De Nederlandsche Bank (DNB) heeft laten onderzoeken wat de invoering van een unieke alias voor elk Nederlands betaalrekeningnummer oplevert. Het biedt administratieve voordelen bij het overstappen naar een andere bank. De kosten wegen echter niet op tegen de baten die gepaard gaan met zo’n wijziging. Vooral de kosten voor systeemswijzigingen van banken zijn naar verhouding erg hoog. Invoering van een alias alleen op Nederlands niveau is volgens DNB niet rendabel, een invoering op Europees niveau mogelijk wel.
Overstappen van de ene bank naar een andere bank is op zichzelf niet zo moeilijk. Daar kunnen bovendien verschillende redenen voor zijn, variërend van het kostenplaatje tot de maatschappelijke betrokkenheid van een bank. Er zijn in de afgelopen tien jaar goede slagen gemaakt door banken in de zin van het bieden van een overstapservice. Dat mes snijdt aan twee kanten, want consumenten kunnen misschien makkelijker vertrekken naar een andere bank maar dat geldt natuurlijk ook andersom. Er is één ding dat veel consumenten weerhoudt van overstappen en dat is afscheid nemen van het eigen rekeningnummer.

* **VERMELDE ITEMS**
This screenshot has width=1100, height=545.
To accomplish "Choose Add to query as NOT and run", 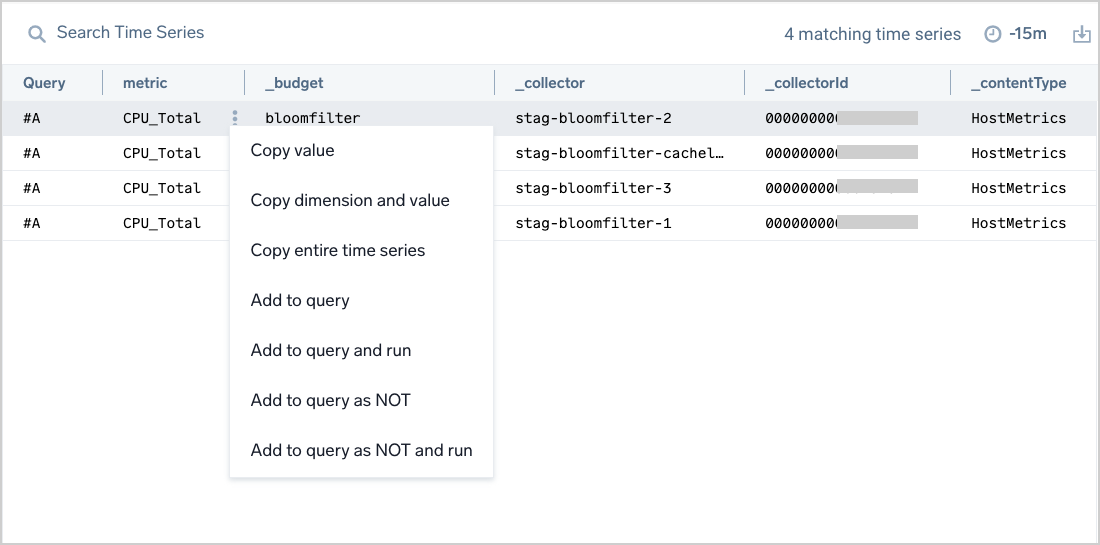I will click(x=361, y=451).
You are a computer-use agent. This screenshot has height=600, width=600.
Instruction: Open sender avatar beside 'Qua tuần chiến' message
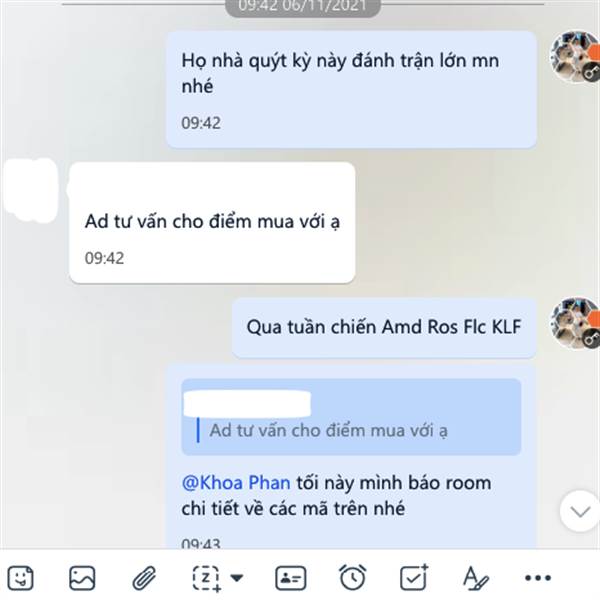[574, 324]
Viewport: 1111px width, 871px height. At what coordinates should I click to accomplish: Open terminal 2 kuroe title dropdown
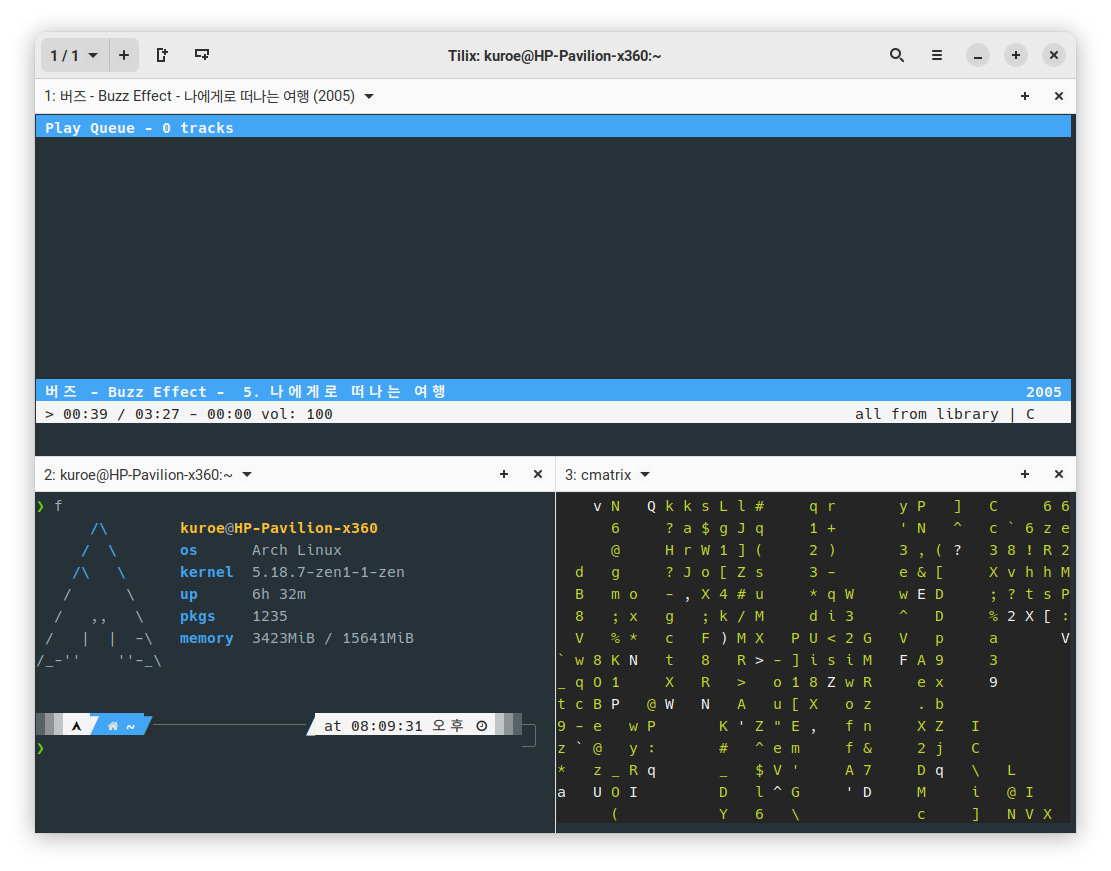tap(247, 475)
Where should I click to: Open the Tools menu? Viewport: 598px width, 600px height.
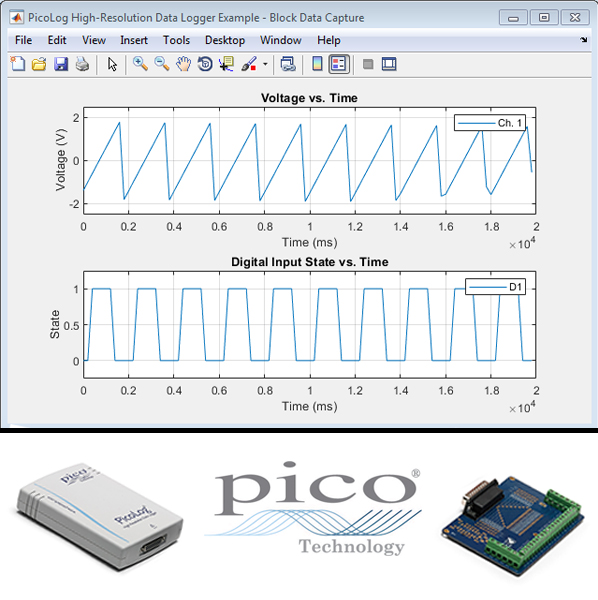176,40
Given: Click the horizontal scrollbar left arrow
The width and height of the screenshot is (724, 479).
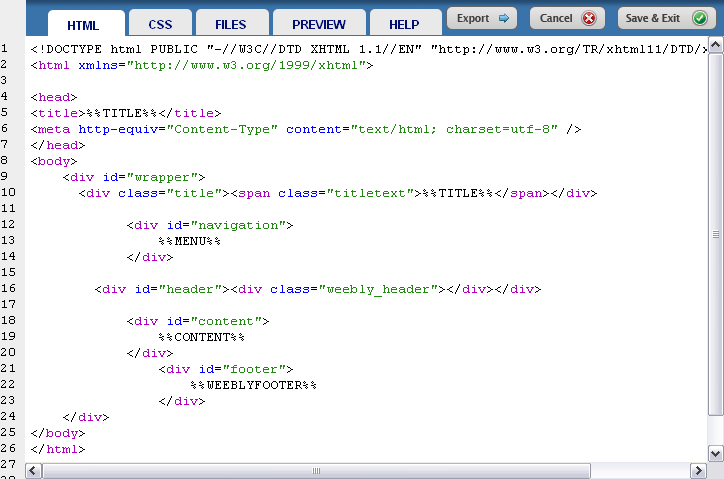Looking at the screenshot, I should [35, 470].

* **WERKINSTRUCTIES**
1. Op welk niveau zou invoering van een alias volgens het documentfragment over de rekeningalias mogelijk wel rendabel zijn?
2. Noem alsjeblieft alle zinnen uit de tweede alinea van het documentfragment over de rekeningalias waarin het losse woord "bank" voorkomt.
3. Schrijf alles van "De Nederlandsche Bank" tot en met "niveau mogelijk wel." uit het documentfragment over de rekeningalias opnieuw op en ruil daarbij "alias" in voor "overstapnummer".
De items heb je niet nodig.

* **JOUW ANTWOORDEN**
1. Op Europees niveau.

2.
- Overstappen van de ene bank naar een andere bank is op zichzelf niet zo moeilijk.
- Daar kunnen bovendien verschillende redenen voor zijn, variërend van het kostenplaatje tot de maatschappelijke betrokkenheid van een bank.
- Dat mes snijdt aan twee kanten, want consumenten kunnen misschien makkelijker vertrekken naar een andere bank maar dat geldt natuurlijk ook andersom.

3.
De Nederlandsche Bank (DNB) heeft laten onderzoeken wat de invoering van een unieke overstapnummer voor elk Nederlands betaalrekeningnummer oplevert. Het biedt administratieve voordelen bij het overstappen naar een andere bank. De kosten wegen echter niet op tegen de baten die gepaard gaan met zo’n wijziging. Vooral de kosten voor systeemswijzigingen van banken zijn naar verhouding erg hoog. Invoering van een overstapnummer alleen op Nederlands niveau is volgens DNB niet rendabel, een invoering op Europees niveau mogelijk wel.